19 August 2007

bzip2 compression in debs

During my previous adventures with the Debian archive, I found that two packages in the archive use bzip2 compression inside the .deb instead of the traditional gzip compression, so I decided to try it out on emacs-snapshot (one of my larger packages). The combined size of the deb files goes from 36764KB to 33880KB, a 2884KB (7.8%) difference. It also makes both lintian and linda unhappy, the former gives me the following error:

E: emacs-snapshot-nox: deb-data-member-wrongly-compressed
N:
N: The binary package contains a data member not compressed with gzip.
N: From dpkg-dev 1.11 on, you can configure the way the data tarball is
N: compressed. Though this is possible, you are not allowed to use it
N: before dpkg 1.11 (or later) enters stable.
and linda just bombs:
E: emacs-snapshot-common; Package uses a newer feature of dpkg.
This package uses a data.tar, or data.tar.bz2 member of the .deb. This
was introduced in dpkg 1.11, but is not allowed to be used until dpkg
1.11 or later hits stable.
File ...3_all.deb failed to process: Level 2 unpacking failed:
Could not unpack data tarball
Etch was released with dpkg 1.13.25, so bzip2 compression is probably allowed now.
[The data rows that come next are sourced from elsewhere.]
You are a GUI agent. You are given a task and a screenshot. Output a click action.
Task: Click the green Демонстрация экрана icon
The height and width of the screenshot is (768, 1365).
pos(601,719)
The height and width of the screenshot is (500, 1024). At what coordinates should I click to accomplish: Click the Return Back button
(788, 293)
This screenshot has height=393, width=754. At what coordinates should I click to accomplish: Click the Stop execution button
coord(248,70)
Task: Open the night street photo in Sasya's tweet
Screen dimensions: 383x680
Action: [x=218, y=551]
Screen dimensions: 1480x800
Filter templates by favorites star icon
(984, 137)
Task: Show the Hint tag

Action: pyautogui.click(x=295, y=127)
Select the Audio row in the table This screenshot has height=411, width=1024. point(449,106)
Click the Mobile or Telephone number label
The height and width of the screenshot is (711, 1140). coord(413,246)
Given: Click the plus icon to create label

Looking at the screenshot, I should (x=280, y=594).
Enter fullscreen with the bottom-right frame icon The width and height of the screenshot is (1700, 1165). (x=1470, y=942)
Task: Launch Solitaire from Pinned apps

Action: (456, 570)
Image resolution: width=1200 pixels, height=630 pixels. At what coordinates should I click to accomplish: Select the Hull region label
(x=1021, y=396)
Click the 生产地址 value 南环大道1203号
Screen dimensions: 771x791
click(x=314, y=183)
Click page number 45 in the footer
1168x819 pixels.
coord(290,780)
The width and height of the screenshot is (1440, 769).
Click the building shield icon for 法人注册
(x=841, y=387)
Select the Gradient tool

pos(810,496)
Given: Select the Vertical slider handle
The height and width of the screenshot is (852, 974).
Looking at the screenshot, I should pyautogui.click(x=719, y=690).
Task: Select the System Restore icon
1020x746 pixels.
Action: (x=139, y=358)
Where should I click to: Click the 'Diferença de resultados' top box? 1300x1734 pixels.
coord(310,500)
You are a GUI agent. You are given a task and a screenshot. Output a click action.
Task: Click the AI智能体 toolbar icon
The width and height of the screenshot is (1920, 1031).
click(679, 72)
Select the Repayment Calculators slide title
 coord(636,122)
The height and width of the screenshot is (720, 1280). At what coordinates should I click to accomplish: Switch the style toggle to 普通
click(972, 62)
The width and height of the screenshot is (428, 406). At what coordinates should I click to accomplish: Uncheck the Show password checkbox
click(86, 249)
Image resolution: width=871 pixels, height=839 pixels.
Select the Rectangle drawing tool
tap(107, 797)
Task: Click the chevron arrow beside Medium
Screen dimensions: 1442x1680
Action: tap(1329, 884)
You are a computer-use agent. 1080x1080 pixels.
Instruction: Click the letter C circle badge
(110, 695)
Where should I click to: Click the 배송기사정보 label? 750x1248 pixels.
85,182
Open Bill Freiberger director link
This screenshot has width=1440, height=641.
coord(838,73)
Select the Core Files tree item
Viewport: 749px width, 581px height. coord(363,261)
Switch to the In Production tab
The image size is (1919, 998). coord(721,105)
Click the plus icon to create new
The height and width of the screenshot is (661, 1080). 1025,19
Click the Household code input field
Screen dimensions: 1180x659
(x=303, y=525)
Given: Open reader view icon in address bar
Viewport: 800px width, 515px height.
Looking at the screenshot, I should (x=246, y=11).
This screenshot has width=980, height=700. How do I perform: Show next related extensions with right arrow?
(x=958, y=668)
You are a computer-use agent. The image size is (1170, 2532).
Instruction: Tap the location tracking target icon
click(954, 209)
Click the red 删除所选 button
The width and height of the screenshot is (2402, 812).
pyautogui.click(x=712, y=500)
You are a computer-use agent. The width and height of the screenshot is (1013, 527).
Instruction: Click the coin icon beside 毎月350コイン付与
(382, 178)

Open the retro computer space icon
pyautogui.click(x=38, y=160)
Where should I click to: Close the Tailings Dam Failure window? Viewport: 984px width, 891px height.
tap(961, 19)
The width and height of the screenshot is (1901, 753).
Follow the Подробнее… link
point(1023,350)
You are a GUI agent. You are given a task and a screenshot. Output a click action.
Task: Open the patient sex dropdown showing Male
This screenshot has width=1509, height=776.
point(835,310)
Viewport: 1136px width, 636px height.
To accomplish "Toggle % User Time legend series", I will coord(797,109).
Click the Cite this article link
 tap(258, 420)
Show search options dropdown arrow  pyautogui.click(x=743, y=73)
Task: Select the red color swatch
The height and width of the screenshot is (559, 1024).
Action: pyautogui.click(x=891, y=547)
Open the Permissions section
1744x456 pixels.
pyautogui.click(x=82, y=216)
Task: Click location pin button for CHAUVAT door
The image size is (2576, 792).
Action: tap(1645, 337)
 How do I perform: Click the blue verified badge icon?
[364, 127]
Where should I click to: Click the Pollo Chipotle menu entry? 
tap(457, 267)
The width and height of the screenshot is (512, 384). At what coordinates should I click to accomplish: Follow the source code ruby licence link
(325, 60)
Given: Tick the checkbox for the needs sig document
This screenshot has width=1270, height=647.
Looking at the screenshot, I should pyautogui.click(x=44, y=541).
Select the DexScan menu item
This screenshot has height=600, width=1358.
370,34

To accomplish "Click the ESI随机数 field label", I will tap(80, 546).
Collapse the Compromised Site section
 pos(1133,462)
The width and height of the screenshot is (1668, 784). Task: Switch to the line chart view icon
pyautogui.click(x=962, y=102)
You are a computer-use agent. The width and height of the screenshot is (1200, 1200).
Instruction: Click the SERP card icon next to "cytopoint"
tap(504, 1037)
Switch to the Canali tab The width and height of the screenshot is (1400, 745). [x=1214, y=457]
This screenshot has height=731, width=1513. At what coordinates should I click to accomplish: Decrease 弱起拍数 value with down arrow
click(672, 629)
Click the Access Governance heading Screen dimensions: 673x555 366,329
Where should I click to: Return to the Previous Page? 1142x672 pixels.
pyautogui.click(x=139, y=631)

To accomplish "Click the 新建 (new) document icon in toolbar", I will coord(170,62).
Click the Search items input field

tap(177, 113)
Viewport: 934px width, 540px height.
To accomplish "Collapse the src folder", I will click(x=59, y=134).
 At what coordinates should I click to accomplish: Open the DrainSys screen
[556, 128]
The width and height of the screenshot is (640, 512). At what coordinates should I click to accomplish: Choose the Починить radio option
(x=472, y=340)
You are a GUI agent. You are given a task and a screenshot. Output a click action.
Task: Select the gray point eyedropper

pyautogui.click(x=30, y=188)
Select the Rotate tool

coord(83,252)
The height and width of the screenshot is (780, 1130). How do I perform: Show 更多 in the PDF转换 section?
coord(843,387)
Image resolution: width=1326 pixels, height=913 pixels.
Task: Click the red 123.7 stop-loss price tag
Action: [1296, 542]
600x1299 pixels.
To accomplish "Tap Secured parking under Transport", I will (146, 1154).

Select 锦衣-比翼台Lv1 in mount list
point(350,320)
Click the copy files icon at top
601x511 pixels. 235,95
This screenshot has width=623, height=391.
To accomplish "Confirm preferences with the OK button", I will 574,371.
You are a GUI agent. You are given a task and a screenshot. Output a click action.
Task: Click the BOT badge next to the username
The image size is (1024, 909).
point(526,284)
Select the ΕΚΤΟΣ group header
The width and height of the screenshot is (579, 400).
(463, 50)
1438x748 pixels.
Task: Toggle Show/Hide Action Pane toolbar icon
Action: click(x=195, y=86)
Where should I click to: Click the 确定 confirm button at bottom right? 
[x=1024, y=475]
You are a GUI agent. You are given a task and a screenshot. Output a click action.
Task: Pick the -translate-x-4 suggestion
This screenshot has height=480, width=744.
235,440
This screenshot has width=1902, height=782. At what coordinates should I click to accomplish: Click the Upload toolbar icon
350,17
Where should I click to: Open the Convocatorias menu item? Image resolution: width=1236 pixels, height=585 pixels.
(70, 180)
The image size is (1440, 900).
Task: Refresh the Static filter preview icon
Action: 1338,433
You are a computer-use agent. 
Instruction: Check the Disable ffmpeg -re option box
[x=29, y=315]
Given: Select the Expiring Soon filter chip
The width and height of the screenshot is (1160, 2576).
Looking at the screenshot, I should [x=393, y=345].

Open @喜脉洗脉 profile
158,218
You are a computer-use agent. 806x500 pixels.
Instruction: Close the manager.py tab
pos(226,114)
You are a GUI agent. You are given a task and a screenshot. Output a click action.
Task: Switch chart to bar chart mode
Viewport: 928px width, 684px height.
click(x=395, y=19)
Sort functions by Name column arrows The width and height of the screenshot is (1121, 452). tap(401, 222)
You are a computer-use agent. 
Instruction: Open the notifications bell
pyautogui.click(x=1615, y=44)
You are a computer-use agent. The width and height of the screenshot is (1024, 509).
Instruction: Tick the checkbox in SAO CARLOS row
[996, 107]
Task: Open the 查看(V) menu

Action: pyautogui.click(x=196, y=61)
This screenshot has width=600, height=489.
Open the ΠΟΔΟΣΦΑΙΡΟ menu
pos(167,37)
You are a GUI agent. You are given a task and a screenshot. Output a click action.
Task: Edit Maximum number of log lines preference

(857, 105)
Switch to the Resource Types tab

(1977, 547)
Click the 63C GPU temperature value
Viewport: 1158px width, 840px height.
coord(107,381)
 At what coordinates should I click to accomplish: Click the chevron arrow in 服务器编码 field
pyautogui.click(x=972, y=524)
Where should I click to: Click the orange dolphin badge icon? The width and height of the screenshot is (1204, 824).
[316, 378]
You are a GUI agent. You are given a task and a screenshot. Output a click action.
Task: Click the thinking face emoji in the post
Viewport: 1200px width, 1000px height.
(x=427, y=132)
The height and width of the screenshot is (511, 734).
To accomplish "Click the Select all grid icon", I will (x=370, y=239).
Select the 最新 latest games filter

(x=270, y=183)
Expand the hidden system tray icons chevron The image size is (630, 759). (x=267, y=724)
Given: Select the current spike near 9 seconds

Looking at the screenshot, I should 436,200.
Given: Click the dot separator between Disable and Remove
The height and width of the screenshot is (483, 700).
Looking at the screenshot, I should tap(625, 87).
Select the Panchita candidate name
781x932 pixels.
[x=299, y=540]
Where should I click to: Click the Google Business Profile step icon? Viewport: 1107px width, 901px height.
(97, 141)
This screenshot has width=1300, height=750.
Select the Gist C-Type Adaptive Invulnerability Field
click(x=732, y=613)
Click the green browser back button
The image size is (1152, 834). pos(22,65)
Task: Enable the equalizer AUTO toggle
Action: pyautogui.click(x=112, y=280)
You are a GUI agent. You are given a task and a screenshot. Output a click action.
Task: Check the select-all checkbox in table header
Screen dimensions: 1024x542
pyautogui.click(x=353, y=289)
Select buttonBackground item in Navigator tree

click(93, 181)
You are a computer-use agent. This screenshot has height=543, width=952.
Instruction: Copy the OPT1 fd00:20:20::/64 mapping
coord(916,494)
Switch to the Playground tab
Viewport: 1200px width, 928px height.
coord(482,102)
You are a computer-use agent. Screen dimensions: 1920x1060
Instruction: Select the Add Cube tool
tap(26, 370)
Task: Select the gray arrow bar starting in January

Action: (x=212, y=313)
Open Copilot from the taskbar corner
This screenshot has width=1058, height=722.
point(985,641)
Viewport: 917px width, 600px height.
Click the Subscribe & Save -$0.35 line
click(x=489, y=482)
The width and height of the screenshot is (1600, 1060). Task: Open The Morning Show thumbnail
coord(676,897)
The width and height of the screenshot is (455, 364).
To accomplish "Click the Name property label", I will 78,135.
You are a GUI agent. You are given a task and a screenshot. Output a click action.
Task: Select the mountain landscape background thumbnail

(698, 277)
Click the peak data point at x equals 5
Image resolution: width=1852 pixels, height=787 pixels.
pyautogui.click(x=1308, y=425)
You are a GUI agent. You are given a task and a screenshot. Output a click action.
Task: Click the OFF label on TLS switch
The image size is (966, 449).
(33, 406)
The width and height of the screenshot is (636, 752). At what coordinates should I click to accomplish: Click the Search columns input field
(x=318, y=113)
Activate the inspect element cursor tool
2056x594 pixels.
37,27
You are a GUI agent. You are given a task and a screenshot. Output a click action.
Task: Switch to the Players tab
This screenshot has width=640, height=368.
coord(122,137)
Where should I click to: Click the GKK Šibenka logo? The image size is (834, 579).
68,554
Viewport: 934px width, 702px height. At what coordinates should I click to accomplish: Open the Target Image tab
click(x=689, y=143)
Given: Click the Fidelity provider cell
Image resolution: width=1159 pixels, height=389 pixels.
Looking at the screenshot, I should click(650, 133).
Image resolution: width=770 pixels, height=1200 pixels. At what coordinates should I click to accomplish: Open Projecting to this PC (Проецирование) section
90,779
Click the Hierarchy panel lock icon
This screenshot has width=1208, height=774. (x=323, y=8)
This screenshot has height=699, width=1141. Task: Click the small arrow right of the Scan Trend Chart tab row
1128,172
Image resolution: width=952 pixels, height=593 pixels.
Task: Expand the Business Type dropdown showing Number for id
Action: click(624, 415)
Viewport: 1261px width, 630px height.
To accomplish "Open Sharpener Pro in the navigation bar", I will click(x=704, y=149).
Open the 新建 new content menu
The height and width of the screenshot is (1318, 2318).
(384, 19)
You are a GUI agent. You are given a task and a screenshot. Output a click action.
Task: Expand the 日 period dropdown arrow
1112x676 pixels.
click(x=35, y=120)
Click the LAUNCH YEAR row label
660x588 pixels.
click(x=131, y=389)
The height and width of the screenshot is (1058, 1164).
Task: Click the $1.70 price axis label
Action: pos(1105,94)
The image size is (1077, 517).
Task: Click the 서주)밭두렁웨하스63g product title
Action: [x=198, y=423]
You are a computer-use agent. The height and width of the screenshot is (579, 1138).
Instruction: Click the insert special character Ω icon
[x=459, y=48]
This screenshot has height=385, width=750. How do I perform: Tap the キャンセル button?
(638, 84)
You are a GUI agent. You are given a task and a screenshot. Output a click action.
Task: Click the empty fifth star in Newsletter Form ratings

But is a 7.8% saving worth the incompatibility price? I'm not sure.

5 comments:

Adrian Bunk said...

The incompatibility should not be a problem since skipping a stable release when upgrading is anyway not supported.

A more important question is whether bzip2 would be a good choice: The slower decompression speed would hurt slower computers.

Henry said...

Emacs will probably give you better than average savings too. *.elc-files are pretty compressible. I doubt you'd get 7.8% savings on average.

Romain Francoise said...

Adrian, I meant the incompatibility with tools other than dpkg, like python-debian etc. This is how I found out about these two packages (bug #438486).

Henry: good point, the saving on emacs-snapshot-common alone (which ships the .elc files) is 13.2%.

Anonymous said...

You can even save a lot more using lzma compression. Check http://www.linuks.mine.nu/sizematters/

chithanh said...

Certainly the numbers should be checked carefully before speculating about advantages and drawbacks.

Concerning the slower decompression, it would be interesting to know how much time an apt-get dist-upgrade from Sarge to Etch actually spends inside gzip.

The compression gains from the link in the previous comment are indeed impressive. This might not only result in fewer installation media, but also allow for more packages on the first CD/DVD.